▸ Exercise instructions: Find all lines below containing the string "FUNDS" and return them.

▸ Source records:

______________________________

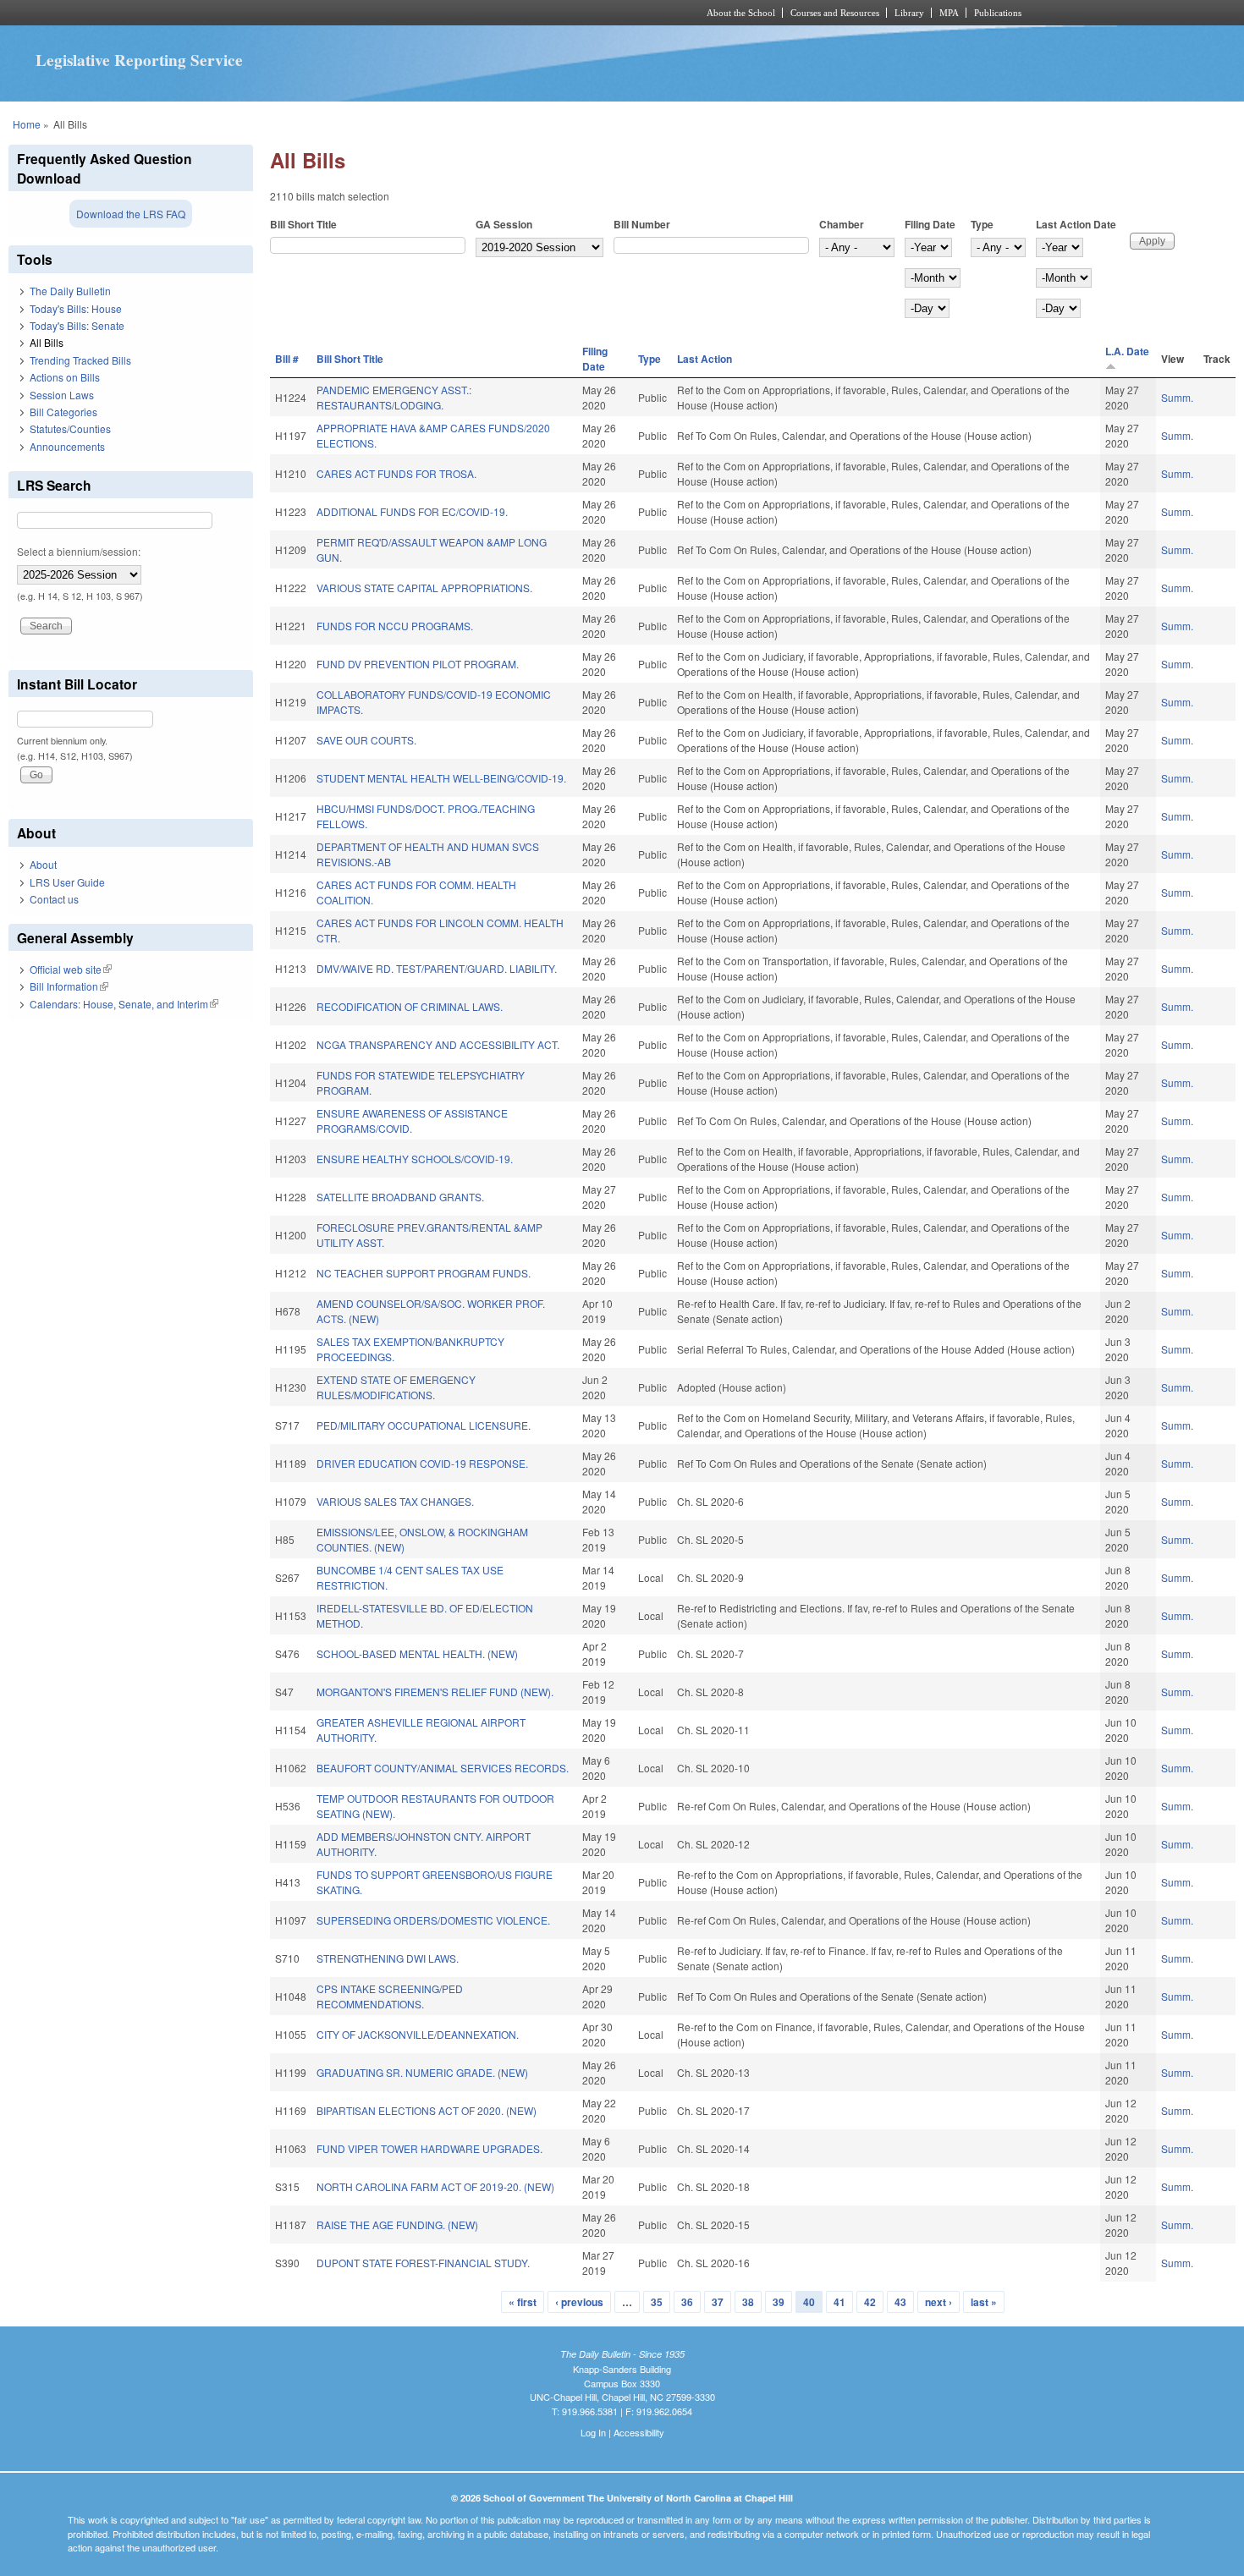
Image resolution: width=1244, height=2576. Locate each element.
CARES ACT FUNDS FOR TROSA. (396, 473)
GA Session (504, 224)
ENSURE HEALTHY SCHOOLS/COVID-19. (415, 1158)
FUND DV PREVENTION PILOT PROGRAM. (418, 663)
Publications (997, 13)
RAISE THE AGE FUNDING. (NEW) (397, 2224)
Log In (593, 2432)
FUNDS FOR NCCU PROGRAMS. (395, 625)
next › (938, 2302)
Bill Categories (63, 411)
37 (718, 2302)
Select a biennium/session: (78, 551)
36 (687, 2302)
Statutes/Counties (70, 428)
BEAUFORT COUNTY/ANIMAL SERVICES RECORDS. (443, 1767)
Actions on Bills (65, 377)
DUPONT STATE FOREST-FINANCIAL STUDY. (423, 2262)
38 (748, 2302)
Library (909, 13)
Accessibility (639, 2432)
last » (984, 2302)
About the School (741, 13)
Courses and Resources (834, 13)
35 (657, 2302)
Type (982, 224)
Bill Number (642, 224)
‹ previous (579, 2302)
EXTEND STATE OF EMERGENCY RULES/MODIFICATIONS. (396, 1387)
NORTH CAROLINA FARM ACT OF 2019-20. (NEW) (435, 2186)
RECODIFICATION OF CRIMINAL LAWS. (410, 1006)
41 (839, 2302)
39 (778, 2302)
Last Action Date (1076, 224)
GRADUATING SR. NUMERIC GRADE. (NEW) (422, 2072)
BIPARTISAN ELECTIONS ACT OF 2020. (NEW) (427, 2110)
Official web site (71, 969)
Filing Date (930, 224)
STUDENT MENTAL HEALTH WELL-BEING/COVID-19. (441, 778)
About (43, 864)
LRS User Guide (67, 882)
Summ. (1177, 397)
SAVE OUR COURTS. (366, 740)
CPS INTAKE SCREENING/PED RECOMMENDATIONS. (390, 1996)
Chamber (841, 224)
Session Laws (62, 394)
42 (870, 2302)
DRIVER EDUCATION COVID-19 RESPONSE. (422, 1463)
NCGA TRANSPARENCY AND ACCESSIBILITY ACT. (438, 1044)
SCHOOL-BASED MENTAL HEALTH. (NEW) (417, 1653)
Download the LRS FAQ (130, 213)
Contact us (54, 899)
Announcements (67, 446)
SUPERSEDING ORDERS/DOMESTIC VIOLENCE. (433, 1920)
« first (523, 2302)
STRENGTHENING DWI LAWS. (388, 1958)
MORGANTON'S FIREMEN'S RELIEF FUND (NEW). (435, 1691)
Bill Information (69, 986)
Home (27, 124)
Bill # (287, 358)
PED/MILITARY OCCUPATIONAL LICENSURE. (424, 1425)
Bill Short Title (303, 224)
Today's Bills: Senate (77, 325)
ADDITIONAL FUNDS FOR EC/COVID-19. (412, 511)
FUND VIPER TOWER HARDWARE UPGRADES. (429, 2148)
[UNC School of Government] (398, 12)
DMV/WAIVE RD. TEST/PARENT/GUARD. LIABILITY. (437, 968)
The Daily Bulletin (70, 290)
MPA (949, 13)
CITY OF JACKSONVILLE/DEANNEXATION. (418, 2034)
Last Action (704, 358)
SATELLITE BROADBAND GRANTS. (400, 1196)
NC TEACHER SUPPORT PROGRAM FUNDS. (424, 1273)
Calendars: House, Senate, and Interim (124, 1004)
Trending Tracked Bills (80, 360)
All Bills (46, 342)
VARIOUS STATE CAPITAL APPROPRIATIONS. (424, 587)
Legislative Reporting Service (139, 60)
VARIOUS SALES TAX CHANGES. (395, 1501)
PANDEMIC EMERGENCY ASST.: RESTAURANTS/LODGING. (394, 397)
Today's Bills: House (76, 308)
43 (900, 2302)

______________________________

▸ Exercise answer:
CARES ACT FUNDS FOR TROSA. (396, 473)
FUNDS FOR NCCU PROGRAMS. (395, 625)
ADDITIONAL FUNDS FOR EC/COVID-19. (412, 511)
NC TEACHER SUPPORT PROGRAM FUNDS. (424, 1273)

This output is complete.